Jordi Doce

Fundación Ortega MuñozPoesía, SO2

JORDI DOCE

TRES Poemas

Gijón, 1967.


ENTONCES

Cuando el mundo se convirtió en el mundo
la luz brillaba como de costumbre
sobre un reloj indiferente,
el aire estaba lleno de comienzos
y mil veces en mil calles distintas
alguien se tropezaba en una piedra
y esa piedra le abría los ojos;
fue la ocasión que todos esperábamos
para tomar las mismas decisiones,
besar de nuevo el mismo suelo,
decir los hasta luego de anteayer;
y el rostro amado y rutinario
que fingía escuchar
o brindaba una mano distraída
volvió a apartarse antes de tiempo.
Detrás de las ventanas crecía la penumbra,
una gaviota hurgaba en la basura
y los niños jugaban casi a ciegas
ignorando los gritos de sus madres.
Era un día cualquiera en la ciudad,
con su ruido de fondo en nuestras venas
y el hollín de la noche borrando cercanías.
Quien guardó una moneda en su bolsillo
no fue más rico a la mañana.
Nada ocurrió que pueda recordarse,
ninguno de nosotros se dio cuenta
cuando el mundo se convirtió en el mundo.

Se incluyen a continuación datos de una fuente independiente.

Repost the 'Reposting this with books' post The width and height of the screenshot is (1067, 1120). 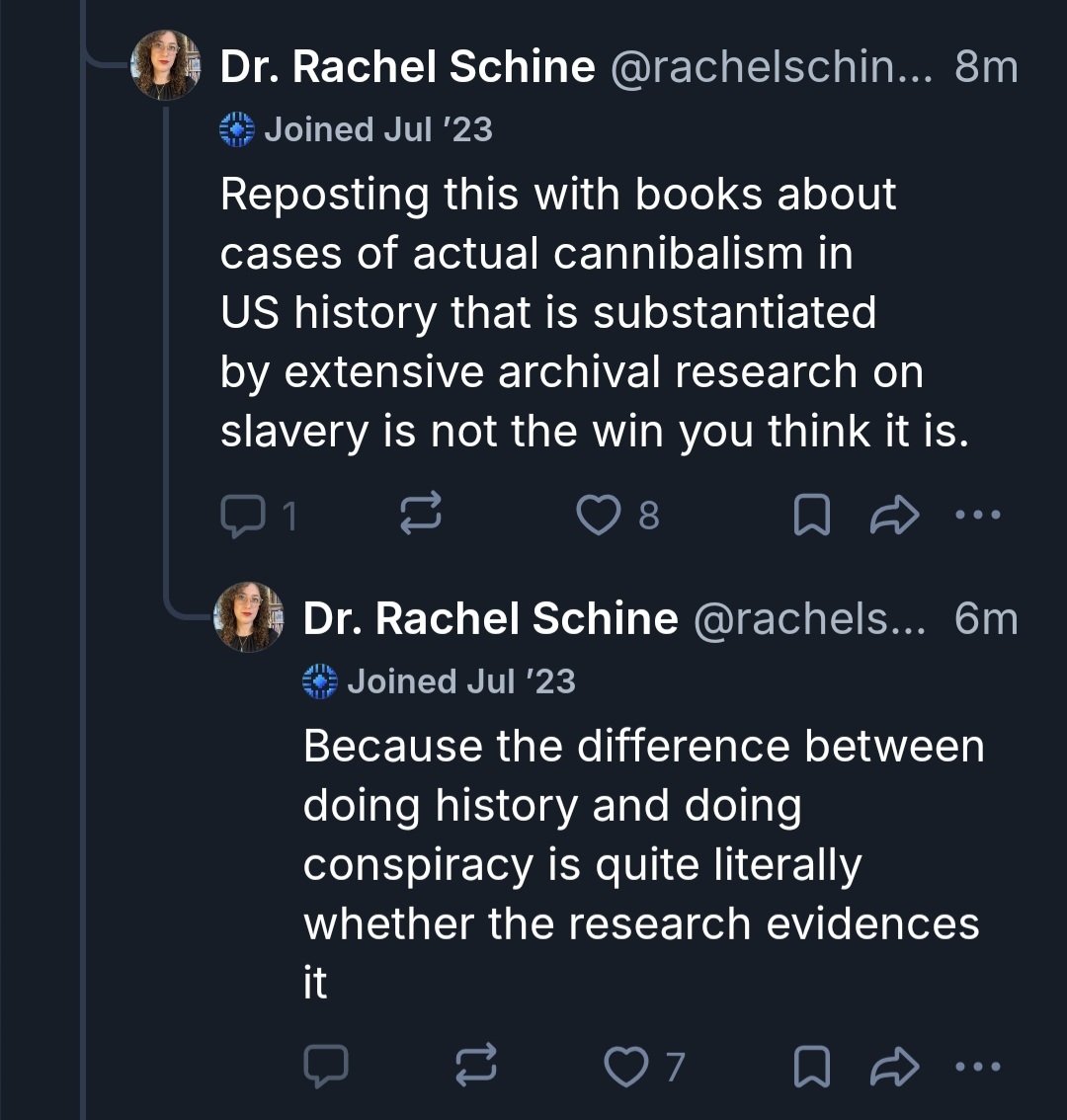coord(420,516)
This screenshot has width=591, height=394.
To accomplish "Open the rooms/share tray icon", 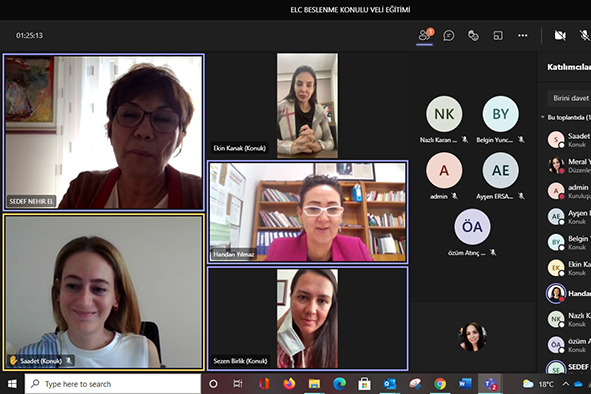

AQUÍ, AHORA, EN NINGÚN SITIO

Cuando llegaste a la ciudad ingrávida
y el tren de los insomnes quedó atrás
sólo ella te esperaba.
Puestos bajo los tilos, colores de mercado,
el sol iluminando el fango de la ría
bajo un cielo intachable

y los ojos del puente mirando hacia la noche.
Perseguimos respuestas
pero vivimos sin porqué.
Era final de julio y en los cuerpos
brillaba el fuego del presente,
el oro satisfecho de la carne.

Nunca hubieras imaginado
que el viaje acabaría así,
divagando por calles sentenciosas
que daban siempre la hora exacta.
Bramaban truenos a lo lejos
pero nadie parecía inquietarse.

Las respuestas no se veían por ningún sitio,
no se hallaban escritas en los muros
ni en las hojas que un niño repartía en la plaza
con la mueca de un fauno.
¿Qué buscabas realmente?
Entrasteis en la ciudadela en ruinas

y nada os recordó el pasado: ningún temblor,
ninguna marca,
por discreta que fuera.
Los fantasmas de viejos caballeros
se retaban a duelo en el patio de armas
pero verlos no estaba a vuestro alcance.

Este lugar no cambia, dijo ella,
como si eso explicara algo.
Queremos una vida
pero la vida está donde nos huye.
Las aguas del puerto eran grises
como las piedras de las escolleras

y pronto los vencejos apagaron el aire
con el manto apretado de su voracidad.
La piel lo gobernaba todo. Y en las terrazas
las mujeres se cubrían los hombros
y pedían a sus acompañantes
la cabeza del tiempo.


TREGUA

Bajo el agua de cobre de la tarde
mira cómo la sangre pactó con sus demonios.
Días sin culpa, dioses próximos
como el aire que silba en los aleros:
la luna, que es amiga del erizo de mar;
el sol, que da calor a sus entrañas.